Die Jubla schreibt Geschichte(n) Teil II: Was geben uns Symbole und Traditionen – oder wieso auch die Jubla einen «Wilhelm Tell» in Grün hat.

Gehen wir diesen Fragen nach, merken wir, dass Symbole, Rituale und Traditionen stellvertretend für unsere gemeinsame Vergangenheit stehen. Sie sind also quasi Teil unseres gemeinsamen Gedächtnisses; ein Gedächtnis, das wir gemeinsam in der Jubla pflegen und über welches wir uns aktiv austauschen.

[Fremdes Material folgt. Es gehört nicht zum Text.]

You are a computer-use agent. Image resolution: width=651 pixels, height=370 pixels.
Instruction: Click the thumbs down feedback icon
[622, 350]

Geschichte verstehen und Identität finden
Wir haben heute keinen direkten Kontakt mehr zu den Gründer/innen der Jubla. Wir können uns daher auch nicht mehr aktiv mit ihnen über unsere gemeinsame Vergangenheit austauschen. Damit wir unsere Geschichte dennoch verstehen, sind wir auf Symbole, Traditionen und Rituale zur Überlieferung angewiesen. Sie helfen uns, eine lineare Geschichte aus der Vergangenheit in die Gegenwart zu konstruieren, an der wir die Jubla-Identität in einem Fluss erzählen können. Symbole, Rituale und Traditionen sind also historische Identitätsmerkmale. Sie formen unsere Jubla-Identität und geben uns Halt.

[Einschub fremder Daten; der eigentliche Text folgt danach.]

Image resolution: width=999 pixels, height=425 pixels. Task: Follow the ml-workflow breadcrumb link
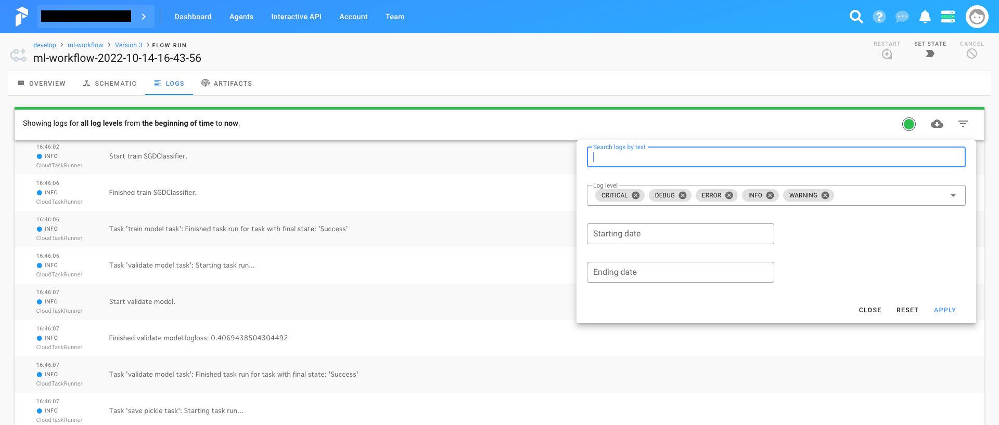[85, 45]
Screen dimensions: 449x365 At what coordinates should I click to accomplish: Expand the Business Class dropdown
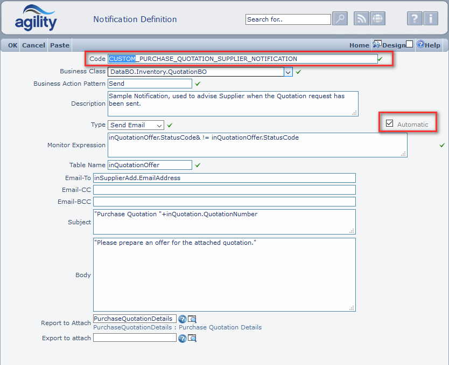click(288, 72)
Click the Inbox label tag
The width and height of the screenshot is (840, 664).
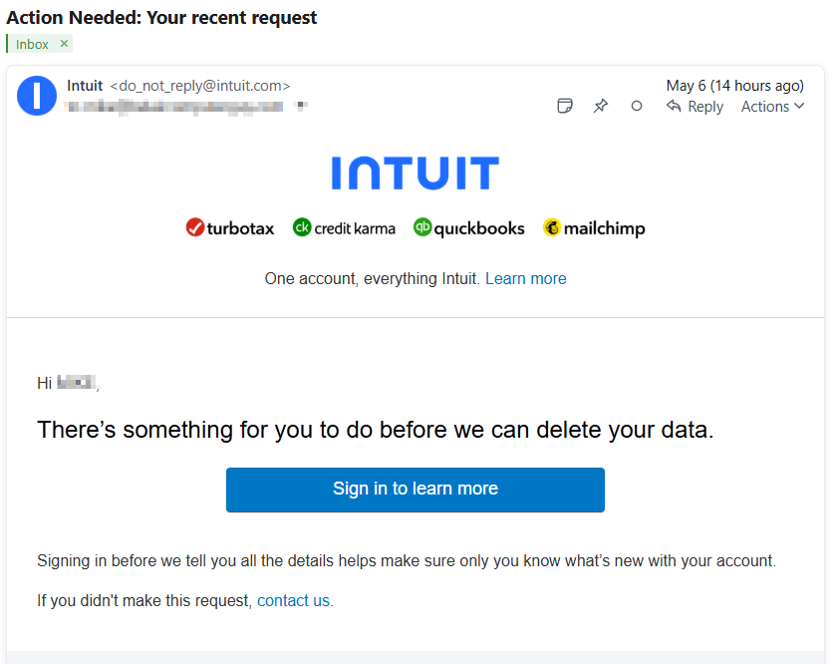tap(32, 44)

Es handelt sich also bei weitem nicht nur Nostalgie – das Festhalten an Symbolen und Traditionen hat einen tieferen Sinn, wenn es um den Austausch über eine gemeinsame Vergangenheit geht.

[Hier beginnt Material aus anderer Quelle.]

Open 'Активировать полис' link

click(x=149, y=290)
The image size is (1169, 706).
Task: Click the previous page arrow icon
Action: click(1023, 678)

Umdeutung und Aufladung – Das Beispiel mit dem Jungwacht-Grün
Doch wie genau funktioniert das mit dem Austausch über ein gemeinsames Gedächtnis? Das Beispiel Jungwacht-Grün soll veranschaulichen:
Das Jungwacht-Grün symbolisiert die Nähe zur Natur – die Naturverbundenheit der Jubla. Diese und ähnliche Interpretationen des Jungwacht-Grüns sind für uns alle klar, kritisch hinterfragt werden sie nicht. Auch haben wir uns mehr oder weniger darüber geeinigt, was das Jungwacht-Grün für uns bedeutet und wo seine historischen Wurzeln liegen, nämlich irgendwo in der Gründungszeit der Jungwacht.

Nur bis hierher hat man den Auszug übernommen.